Théâtre - Critique

Sous le masque tu es mortel pauvre orphelin !

Sous le masque tu es mortel pauvre orphelin ! - Critique sortie Théâtre


C’est la figure du polichinelle, une image de pantin désuet, que met au goût du jour Jean- Gabriel Nordmann avec Sous le masque tu es mortel, pauvre orphelin ! Le sieur Polichinelle est un personnage de la commedia dell’arte napolitaine et du théâtre de marionnettes dont le nom originel signifie jeune poulet, puis homme timide, maladroit. Ce maraud de Naples, tout en souplesse, diffère du polichinelle français à la face rubiconde et au nez de Bourbon. Le concepteur des marionnettes et des masques Francis Debeyre a choisi cette esthétique-ci, esprit trash, violence et caricature, en mettant à bas la moindre once de douceur ou d’humanité dans les traits de notre ami bavard. Les propos sont loin d’être « politiquement corrects ». Non seulement Polichinelle masqué (Laurent Dupont) se tient en chair et en os face au public, costume coloré, bosse au dos, allure balourde et voix nasillarde, mais il est encore représenté à travers une marionnette miniaturisée, un fantoche de pacotille, un double de lui-même à l’époque scolaire ou chez sa nourrice mauvaise mère.

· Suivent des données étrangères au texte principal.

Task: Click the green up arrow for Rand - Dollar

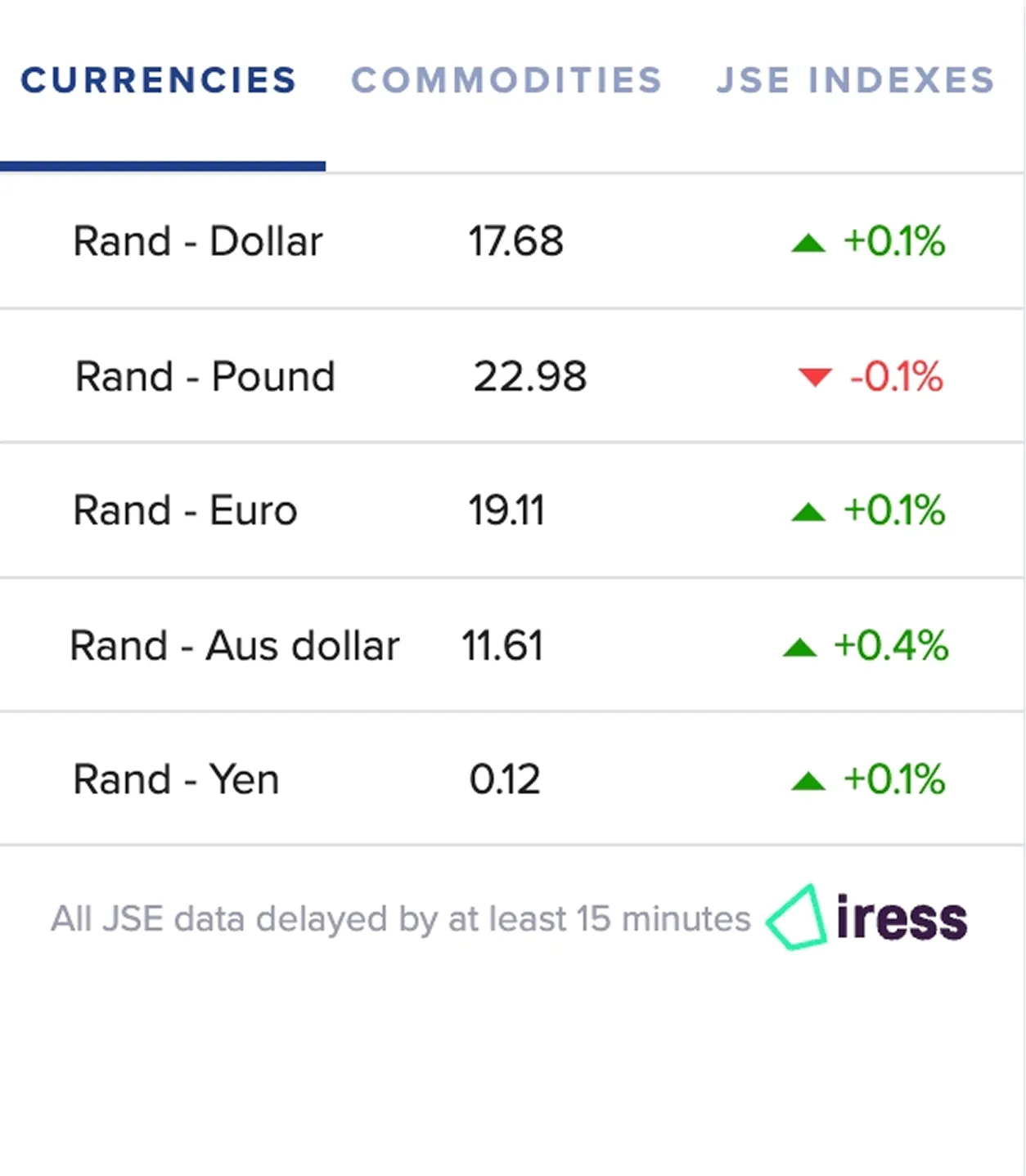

Une autre marionnette le figure aussi en nouveau-né, sorte de Giacometti.
 
Les figures convoquées naissent de la conscience de Polichinelle.
 
Polichinelle n’a pas eu de chance dans la vie, des parents sans le sou dont le père alcoolique ne pense qu’à culbuter sa femme. Abandonné par ses géniteurs, le fils est mis en pension chez une femme sans cœur. L’école n’épanouit pas davantage l’élève et à l’âge des passions naissantes, l’amoureux se fait éconduire par sa fiancée. Qu’attendre alors ? Ni la maladie, ni la mort, des effigies gothiques, ne vaincront celui qui résiste. Et si la Mort est un squelette d’effroi figuré sur le plateau, Sous le masque tu es mortel, pauvre orphelin ! est une adresse à tous. Les figures convoquées naissent de la conscience de Polichinelle qui a choisi l’ironie et la dérision pour s’analyser. La morale face aux déboires de l’existence est la foi dans le matin qui se lève: « Pauvre enfance, mieux vaut être abandonné que pas là du tout ! » L’humour est féroce et acide quand on se contente de peu. Aux côtés de l’anti-héros, le directeur de théâtre (Renaud Robert) est un M.Loyal ordonnateur des festivités. Dans cette fable pour comédiens et marionnettes, un théâtre d’objets et de castelet, l’imaginaire rougeoyant dans le noir s’amuse avec brio du jeu des perspectives et des destins.
 
Véronique Hotte

 
Tout public à partir de 8 ans.

Sous le masque tu es mortel pauvre orphelin !, de Jean-Gabriel Nordmann ; mise en scène de Renaud Robert. Du 24 mars au 11 juin 2010. Mercredi et vendredi à 19h. Le Guichet Montparnasse 15 rue du Maine 75014 Paris. Réservations :01 43 27 88 61 Durée du spectacle  :1h15.